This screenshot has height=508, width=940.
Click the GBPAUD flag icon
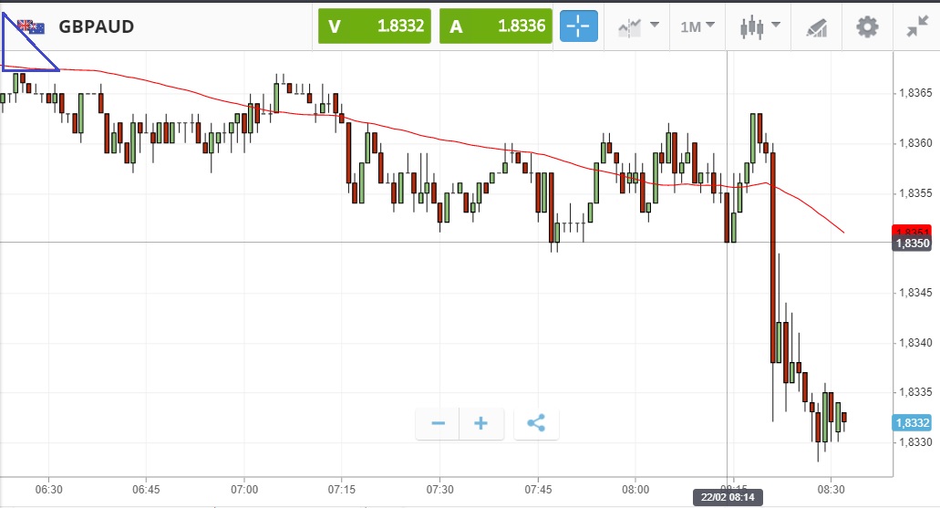pyautogui.click(x=32, y=26)
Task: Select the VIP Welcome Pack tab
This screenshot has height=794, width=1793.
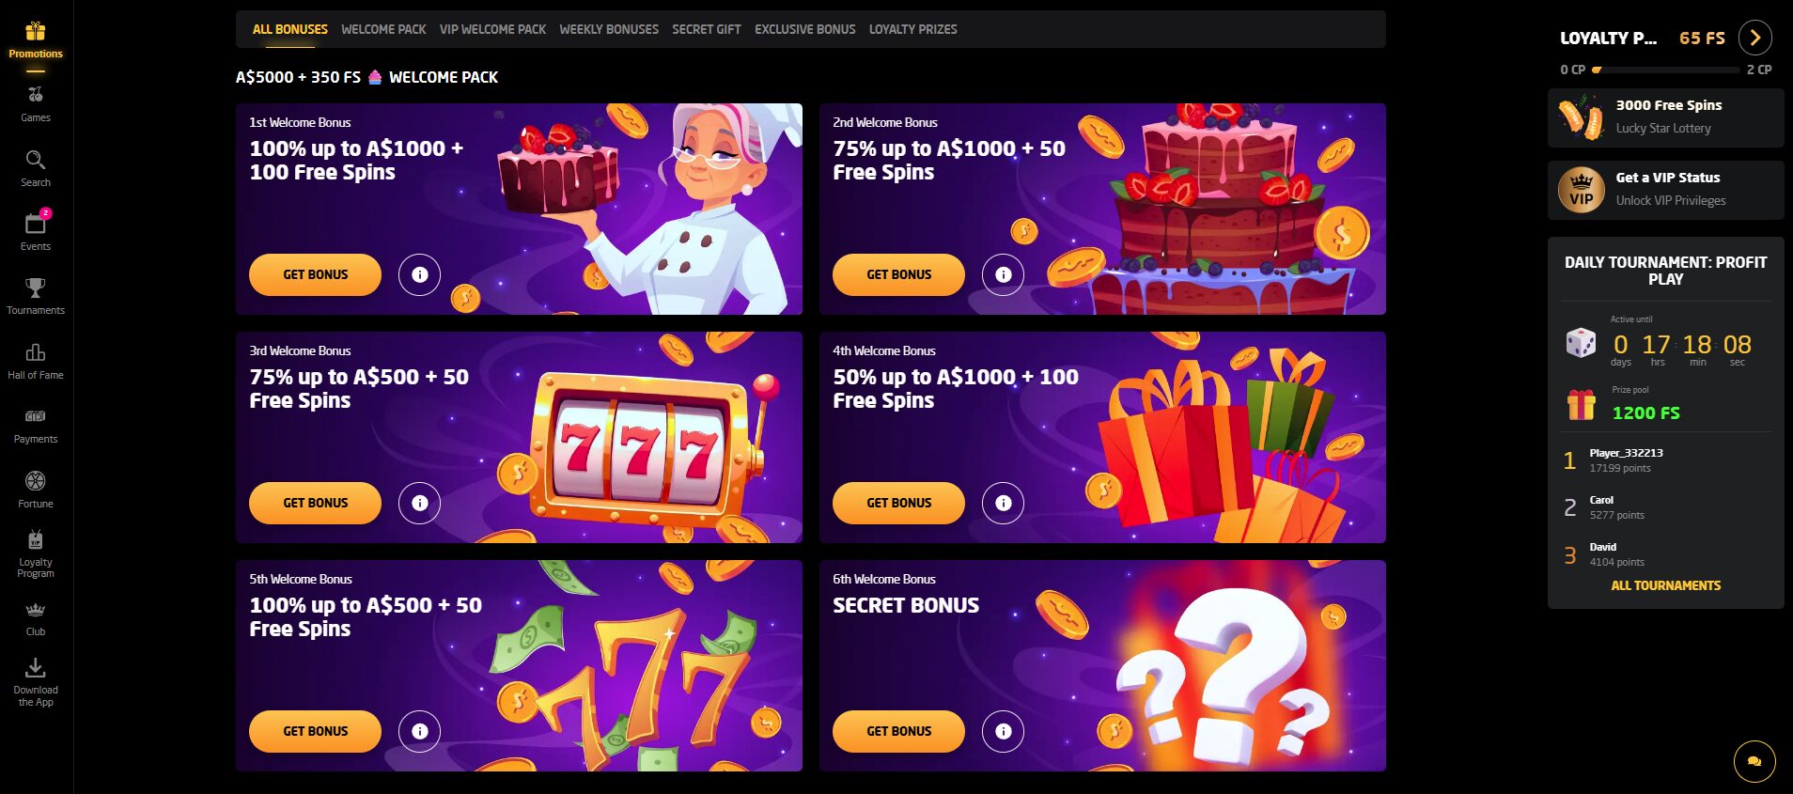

» **Written task**: Swap "screenshot" for "capture" throughout the rows above and give them again with nothing else changed, leaving out the pictures.

» **Written answer**:
This capture has height=508, width=940.
Click the GBPAUD flag icon
pyautogui.click(x=32, y=26)
Task: Select the VIP Welcome Pack tab
This capture has height=794, width=1793.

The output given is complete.